/ »Consacrer du temps à soi ! » Jamais autant de gens n’ont souhaité à eux-mêmes ou à leur entourage de s’octroyer du temps. « J’ai choisi de m’accorder du temps », avertissent-elles leurs associés et leur entourage, indiquant qu’elles ne seront plus disponibles. Les experts du bien-être semblent convenir que nous devrions tous nous accorder un peu plus de considération, comme si notre société avait profondément besoin d’une élan d’altruisme envers soi.
On dirait qu’on a essayé de mélanger les livres de Mathieu Ricard avec le slogan « parce que je le vaux bien » de L’Oréal (discours dont la créatrice, Ilon Specht, vient de disparaitre, preuve que nous avons eu le temps de l’assimiler).
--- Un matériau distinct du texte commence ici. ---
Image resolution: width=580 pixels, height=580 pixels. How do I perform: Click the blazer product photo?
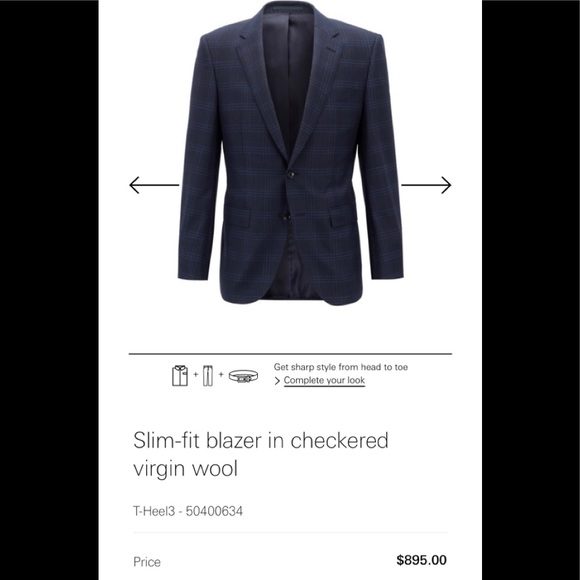pos(291,154)
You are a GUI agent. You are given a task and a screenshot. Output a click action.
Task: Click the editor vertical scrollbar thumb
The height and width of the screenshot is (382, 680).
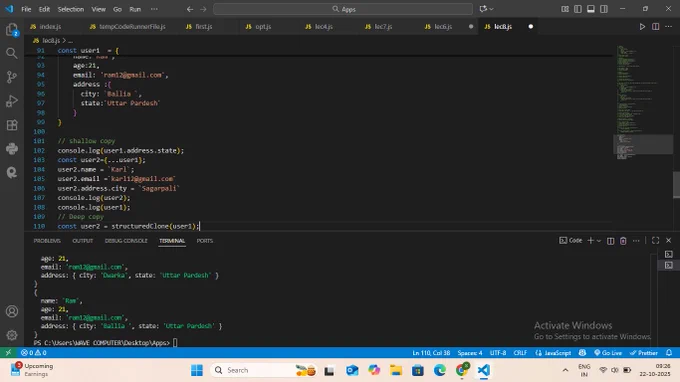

Un courriel de la CAF suggérait un article sur « tout ce qu’il faut savoir avant de passer à temps partiel », y compris « s’accorder du temps ».
A Saint-Girons, en Ariège, une association a lancé un atelier pour aider tout un chacun à se reconnecter avec soi-même. Même l’Etablissement français du sang a inclus parmi ses quatre arguments pour le don de plaquettes « un moment pour soi et une chance de faire une pause » (comptez une heure et demie).
Le conseil qui semble être universellement accepté manque de preuves scientifiques. Les célèbres études longitudinales sur le bonheur n’ont pas prouvé que s’accorder du temps rendait plus heureux. Les observateurs de l’impressionnante longévité des centenaires de Crète n’ont jamais attribué cette longévité à une capacité de se reconnecter à soi. Cependant, le confinement nous a appris que le temps pour soi n’est pas forcément synonyme de bien-être. »/
Malgré les efforts de l’OMS pour signaler l’épidémie de solitude, certaines personnes continuent de valoriser leur temps en solitude. Bien sûr, cela n’a de la valeur que si c’est légitimé par l’industrie du bien-être. En effet, la presse féminine, qui conseillait dans les années 1990 de faire du shopping ou d’aller chez le coiffeur, encourage maintenant à « prendre du temps pour soi », sans spécifier exactement ce que cela implique (se rendre dans un spa ? partir en pèlerinage sur le chemin de Compostelle ?).
Cela peut signifier une visite au bar à ongles, un massage ou n’importe quelle activité qui nécessite de planifier à l’avance. En conséquence, le temps dédié à soi risque de devenir une autre tâche sur une longue liste de choses à faire, laissant les gens avec moins de temps libre. On peut prédire qu’en suivant toutes ces offres commerciales, on finira avec une hydratation optimale et une exfoliation totale, mais pas nécessairement avec plus de temps libre.